*WORK REQUEST*
Could you return all of the records exactly as they stand?

*DATA*
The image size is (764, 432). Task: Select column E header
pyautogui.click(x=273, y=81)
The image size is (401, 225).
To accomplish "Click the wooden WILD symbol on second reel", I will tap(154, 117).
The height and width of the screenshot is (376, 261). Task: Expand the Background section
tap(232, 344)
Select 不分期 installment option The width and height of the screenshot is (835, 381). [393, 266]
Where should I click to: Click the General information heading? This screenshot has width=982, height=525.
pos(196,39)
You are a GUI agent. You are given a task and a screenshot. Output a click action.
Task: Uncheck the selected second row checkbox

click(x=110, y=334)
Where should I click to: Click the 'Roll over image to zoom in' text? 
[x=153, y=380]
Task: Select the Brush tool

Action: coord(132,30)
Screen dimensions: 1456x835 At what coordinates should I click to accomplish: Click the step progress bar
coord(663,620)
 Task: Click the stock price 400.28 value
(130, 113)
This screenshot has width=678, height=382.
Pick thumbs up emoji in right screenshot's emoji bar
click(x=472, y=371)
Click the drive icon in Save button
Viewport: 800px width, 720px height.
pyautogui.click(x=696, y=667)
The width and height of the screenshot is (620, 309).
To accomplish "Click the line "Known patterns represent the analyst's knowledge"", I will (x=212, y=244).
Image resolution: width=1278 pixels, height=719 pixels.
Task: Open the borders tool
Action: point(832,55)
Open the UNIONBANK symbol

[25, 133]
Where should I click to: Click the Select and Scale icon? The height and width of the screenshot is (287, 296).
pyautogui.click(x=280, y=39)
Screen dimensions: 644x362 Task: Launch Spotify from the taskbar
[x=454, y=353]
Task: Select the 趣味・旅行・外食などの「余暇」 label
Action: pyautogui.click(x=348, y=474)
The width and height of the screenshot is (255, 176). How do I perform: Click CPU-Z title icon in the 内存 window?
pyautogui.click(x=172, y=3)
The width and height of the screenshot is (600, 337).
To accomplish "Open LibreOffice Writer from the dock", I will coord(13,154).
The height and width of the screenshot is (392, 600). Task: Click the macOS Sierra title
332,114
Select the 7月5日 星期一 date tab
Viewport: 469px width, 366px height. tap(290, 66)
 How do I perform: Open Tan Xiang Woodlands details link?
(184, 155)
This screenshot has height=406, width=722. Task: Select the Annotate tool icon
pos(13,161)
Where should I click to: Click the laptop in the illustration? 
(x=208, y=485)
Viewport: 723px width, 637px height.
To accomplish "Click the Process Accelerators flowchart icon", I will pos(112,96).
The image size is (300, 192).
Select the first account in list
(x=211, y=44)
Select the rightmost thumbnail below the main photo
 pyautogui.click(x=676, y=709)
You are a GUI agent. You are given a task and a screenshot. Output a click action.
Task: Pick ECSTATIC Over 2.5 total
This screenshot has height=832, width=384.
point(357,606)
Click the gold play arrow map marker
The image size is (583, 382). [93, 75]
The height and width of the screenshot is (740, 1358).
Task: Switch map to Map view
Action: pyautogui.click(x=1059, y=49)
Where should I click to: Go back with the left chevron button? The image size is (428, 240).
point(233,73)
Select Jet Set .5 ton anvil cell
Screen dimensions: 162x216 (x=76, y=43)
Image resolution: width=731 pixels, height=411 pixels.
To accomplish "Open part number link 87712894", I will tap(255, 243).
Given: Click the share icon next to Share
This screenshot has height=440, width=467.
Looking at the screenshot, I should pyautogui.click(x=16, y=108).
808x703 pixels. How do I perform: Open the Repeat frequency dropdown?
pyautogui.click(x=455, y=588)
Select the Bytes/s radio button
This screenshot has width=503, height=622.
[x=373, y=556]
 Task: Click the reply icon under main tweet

*EXERCISE OUTPUT*
The image size is (764, 432). Task: Select column E header
pyautogui.click(x=273, y=81)
The image size is (401, 225).
To accomplish "Click the wooden WILD symbol on second reel", I will tap(154, 117).
The height and width of the screenshot is (376, 261). Task: Expand the Background section
tap(232, 344)
Select 不分期 installment option The width and height of the screenshot is (835, 381). [393, 266]
Where should I click to: Click the General information heading? This screenshot has width=982, height=525.
pos(196,39)
You are a GUI agent. You are given a task and a screenshot. Output a click action.
Task: Uncheck the selected second row checkbox

click(x=110, y=334)
Where should I click to: Click the 'Roll over image to zoom in' text? 
[x=153, y=380]
Task: Select the Brush tool

Action: coord(132,30)
Screen dimensions: 1456x835 At what coordinates should I click to accomplish: Click the step progress bar
coord(663,620)
 Task: Click the stock price 400.28 value
(130, 113)
This screenshot has width=678, height=382.
Pick thumbs up emoji in right screenshot's emoji bar
click(x=472, y=371)
Click the drive icon in Save button
Viewport: 800px width, 720px height.
pyautogui.click(x=696, y=667)
The width and height of the screenshot is (620, 309).
To accomplish "Click the line "Known patterns represent the analyst's knowledge"", I will (x=212, y=244).
Image resolution: width=1278 pixels, height=719 pixels.
Task: Open the borders tool
Action: point(832,55)
Open the UNIONBANK symbol

[25, 133]
Where should I click to: Click the Select and Scale icon? The height and width of the screenshot is (287, 296).
pyautogui.click(x=280, y=39)
Screen dimensions: 644x362 Task: Launch Spotify from the taskbar
[x=454, y=353]
Task: Select the 趣味・旅行・外食などの「余暇」 label
Action: pyautogui.click(x=348, y=474)
The width and height of the screenshot is (255, 176). How do I perform: Click CPU-Z title icon in the 内存 window?
pyautogui.click(x=172, y=3)
The width and height of the screenshot is (600, 337).
To accomplish "Open LibreOffice Writer from the dock", I will coord(13,154).
The height and width of the screenshot is (392, 600). Task: Click the macOS Sierra title
332,114
Select the 7月5日 星期一 date tab
Viewport: 469px width, 366px height. tap(290, 66)
 How do I perform: Open Tan Xiang Woodlands details link?
(184, 155)
This screenshot has height=406, width=722. Task: Select the Annotate tool icon
pos(13,161)
Where should I click to: Click the laptop in the illustration? 
(x=208, y=485)
Viewport: 723px width, 637px height.
To accomplish "Click the Process Accelerators flowchart icon", I will pos(112,96).
The image size is (300, 192).
Select the first account in list
(x=211, y=44)
Select the rightmost thumbnail below the main photo
 pyautogui.click(x=676, y=709)
You are a GUI agent. You are given a task and a screenshot. Output a click action.
Task: Pick ECSTATIC Over 2.5 total
This screenshot has height=832, width=384.
point(357,606)
Click the gold play arrow map marker
The image size is (583, 382). [93, 75]
The height and width of the screenshot is (740, 1358).
Task: Switch map to Map view
Action: pyautogui.click(x=1059, y=49)
Where should I click to: Go back with the left chevron button? The image size is (428, 240).
point(233,73)
Select Jet Set .5 ton anvil cell
Screen dimensions: 162x216 (x=76, y=43)
Image resolution: width=731 pixels, height=411 pixels.
To accomplish "Open part number link 87712894", I will tap(255, 243).
Given: Click the share icon next to Share
This screenshot has height=440, width=467.
Looking at the screenshot, I should pyautogui.click(x=16, y=108).
808x703 pixels. How do I perform: Open the Repeat frequency dropdown?
pyautogui.click(x=455, y=588)
Select the Bytes/s radio button
This screenshot has width=503, height=622.
[x=373, y=556]
 Task: Click the reply icon under main tweet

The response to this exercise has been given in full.